I've been meaning to read Sarah Prineas' The Magic Thief since my friend's son recommended it to me last summer. But the upside of having waited is that now the second book in the series is already waiting for me. I've hastened to request the sequel from the library, because The Magic Thief is delightful. I read it in one sitting, and closed the book with a sigh of satisfaction.
The Magic Thief is a middle grade fantasy title, perfect for readers at the slightly younger end of the spectrum (say, 8-10 year olds), though with plenty to make older readers smile, too. Young Conn (he could be anywhere in age from 12 to 14 - he's not really sure) lives on the streets in the scruffy Twilight region of the city of Wellmet, making a living as a thief. Conn's life changes forever the night that he picks the pocket of a grouchy wizard named Nevery, and ends up becoming a Wizards's Apprentice. Nevery has returned to Wellmet, after 20 years of exile, to help stem an alarming decline in the magic that powers the city. Conn has the opportunity to rise above the disadvantages of his own background, and help save the city from ruin.
There is much to like about this book. Conn is an excellent character, plucky and resourceful, but decidedly rough around the edges. He lacks even basic knowledge of conventions, though he's a fast learner. It's a joy to watch him gradually win over the gruff Nevery, not to mention Nevery's taciturn bodyguard, Benet (who I adore). The book includes occasional excerpts from Nevery's journal, allowing the reader to see the different perspectives of Nevery and Conn on the same events. [In fact, Nevery doesn't even consider Conn to be his apprentice for quite a while - he sees him as a sort of underservant.]
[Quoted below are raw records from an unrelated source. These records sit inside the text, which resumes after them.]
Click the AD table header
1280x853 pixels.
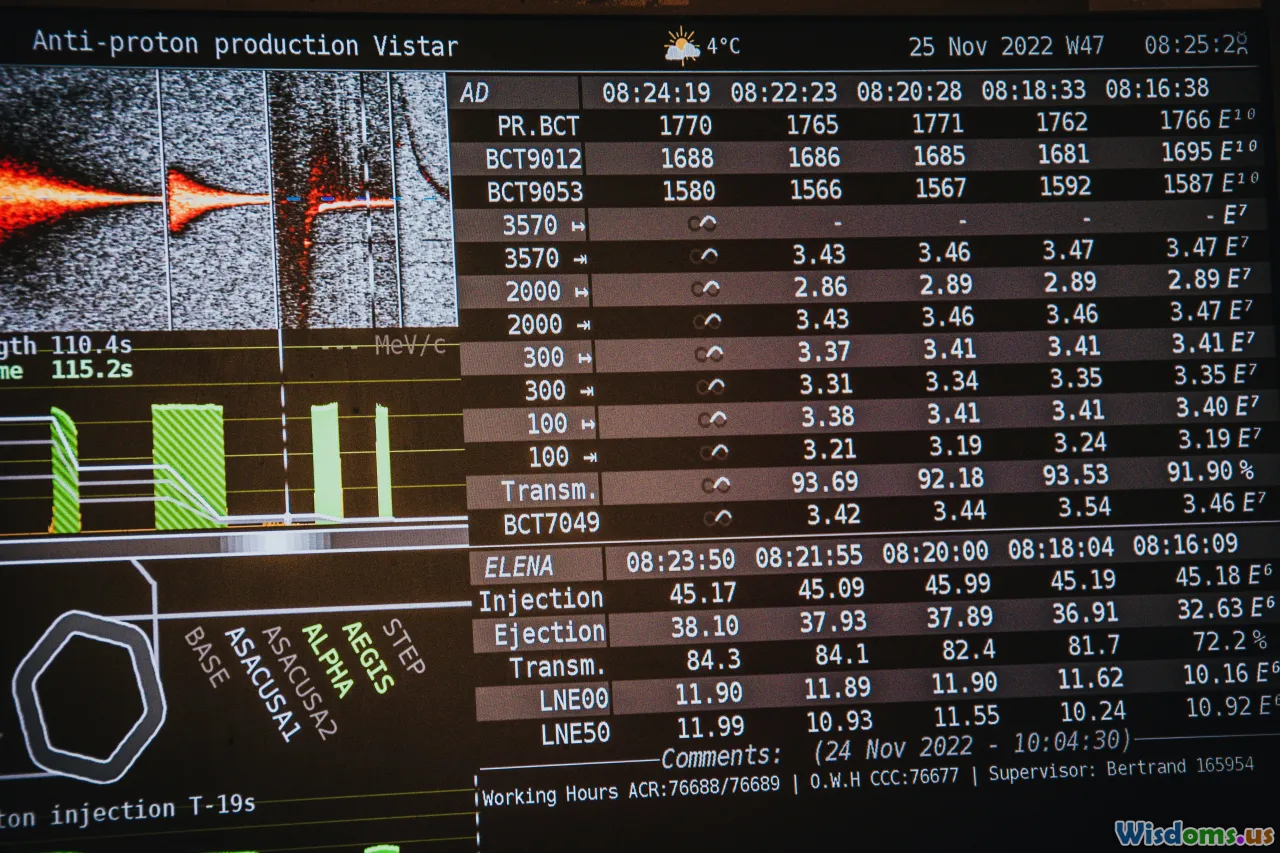(x=475, y=93)
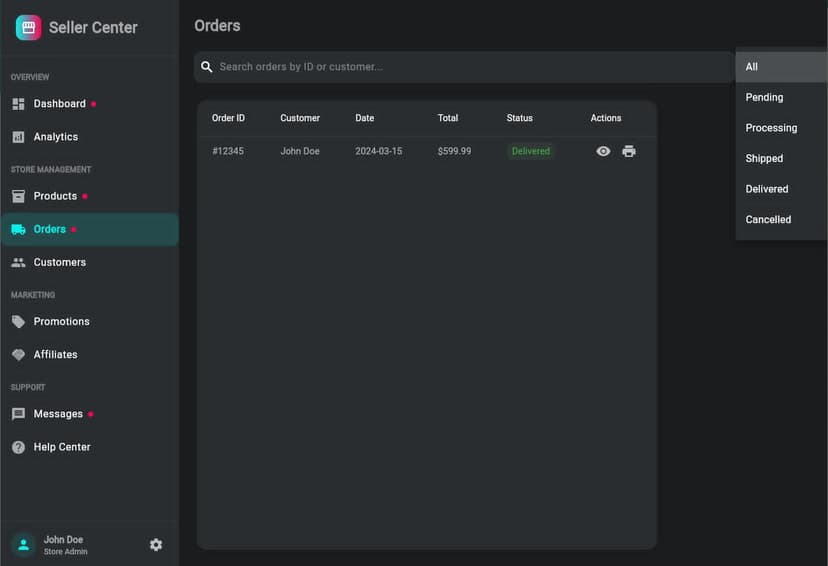Click the search magnifier icon

coord(207,67)
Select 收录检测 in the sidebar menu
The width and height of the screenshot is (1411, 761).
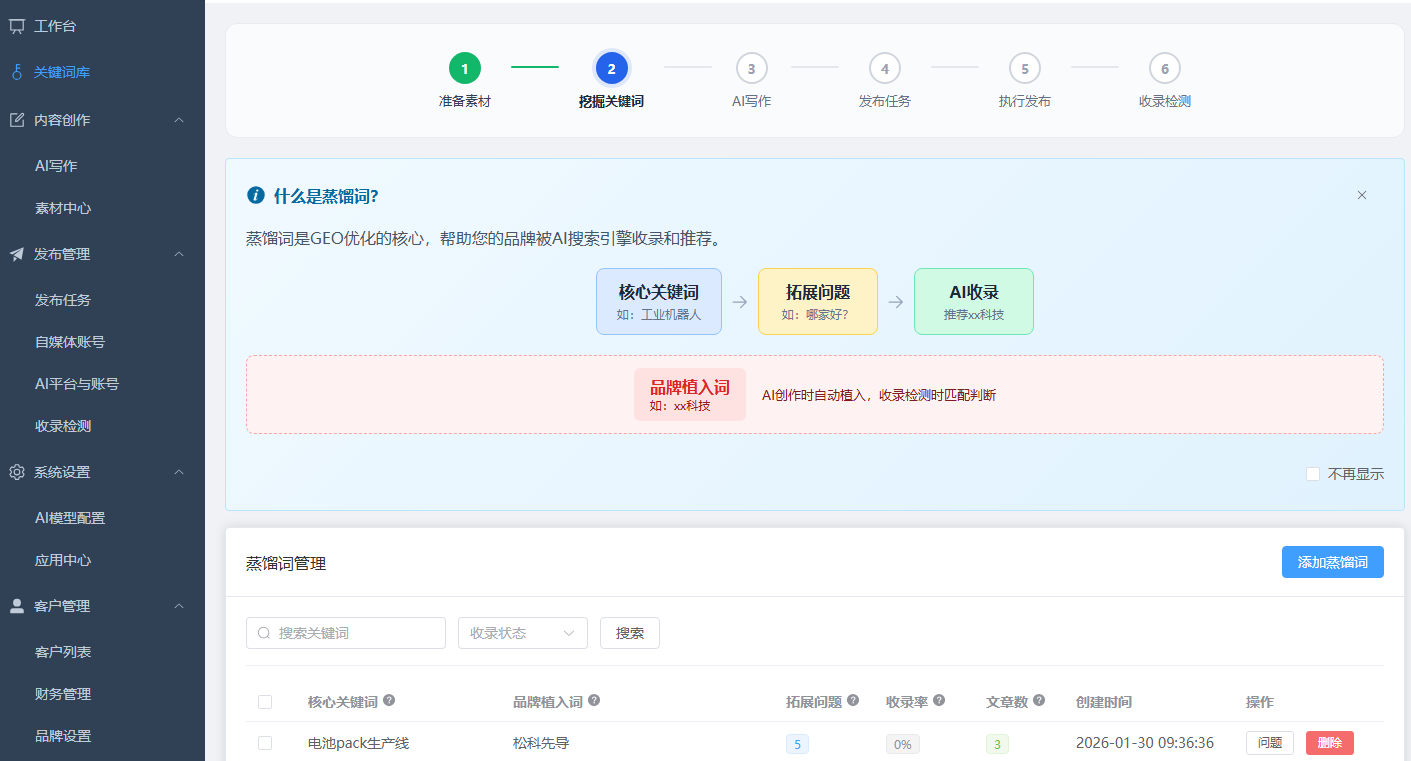pyautogui.click(x=63, y=425)
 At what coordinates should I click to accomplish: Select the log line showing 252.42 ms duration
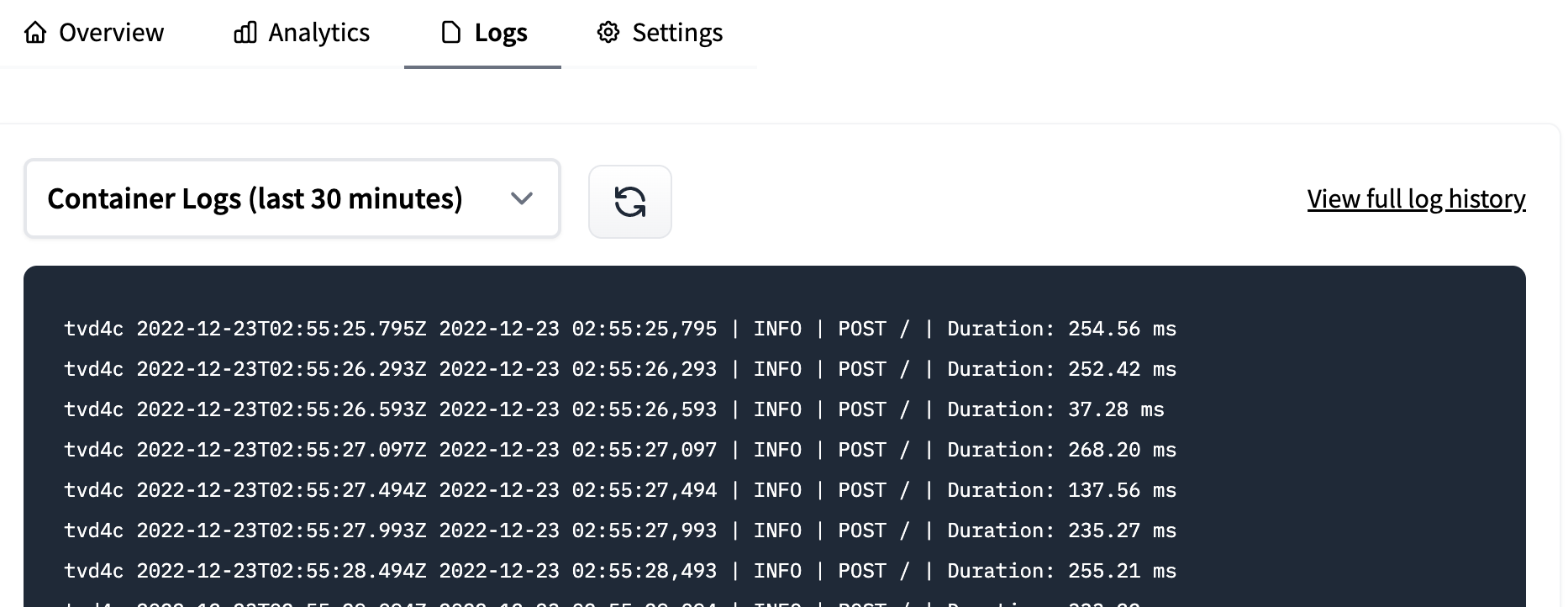pyautogui.click(x=619, y=369)
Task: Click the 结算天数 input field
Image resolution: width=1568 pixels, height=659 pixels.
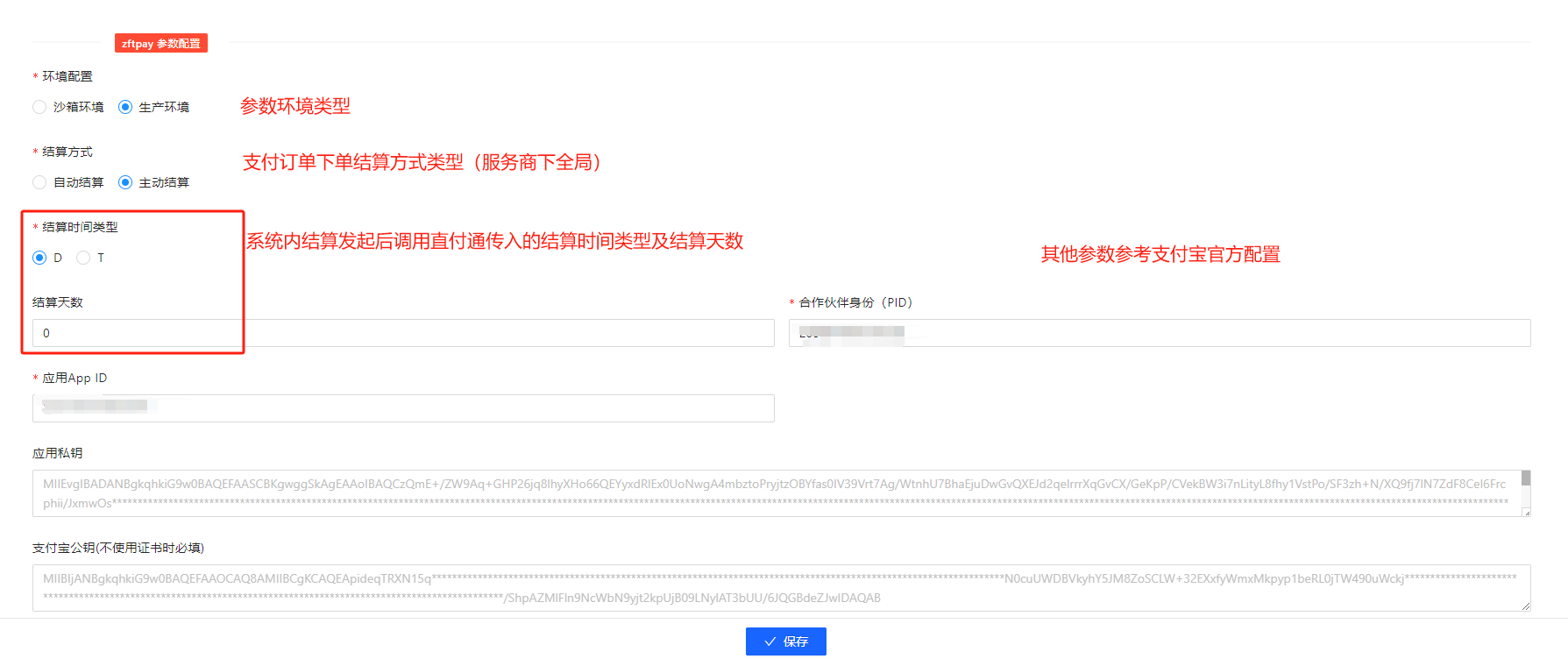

The plotting in The Magic Thief is well done, with extensive use of cliffhangers to draw the reader forward. Prineas uses just the right amount of foreshadowing and clues, and ratchets up the tension for the book's dramatic climax. The setting is fully realized, filled with crumbling mansions, dark twisty streets, a powerful duchess, and scary minions. There are small pen and ink illustrations marking the start of each chapter, and enhancing the atmosphere of the book. There are even some secret messages, written in the Wellmet runic alphabet. The Magic Thief is a nice mix of suspense and fun.
But what really made The Magic Thief stand out for me was Sarah Prineas' use of language. I found myself wanting to read this book aloud (and was pleased to see that The Magic Thief was an honor title for the 2008 E.B. White Read-Aloud Award). Conn's voice is unusual -- irreverent, descriptive and poetic. Here are a couple of examples:
"It was a late night in the Twilight, black-dark as the inside of a burglar's bag. The streets were deserted. A sooty fog crept up from the river, and the alleyways echoed with shadows. Around me I felt the city, echoing and empty, desolate and dead." (Page 1-2)
"The wizard seemed to be looking ahead to the chophouse on the corner, but I caught a glimpse of his keen-gleam eyes, watching me from under the brim of his hat." (Page 5)
"Hmph," Nevery grunted. "We'll try it then. You may go, Benet." The muscle left the room, giving me an extra serving of glare before he went." (Page 75)
I would recommend The Magic Thief to any middle grade reader, but especially to fans of The Mysterious Benedict Society and Angie Sage's Magyk series. It would be an excellent choice for a family read-aloud, too. Highly recommended.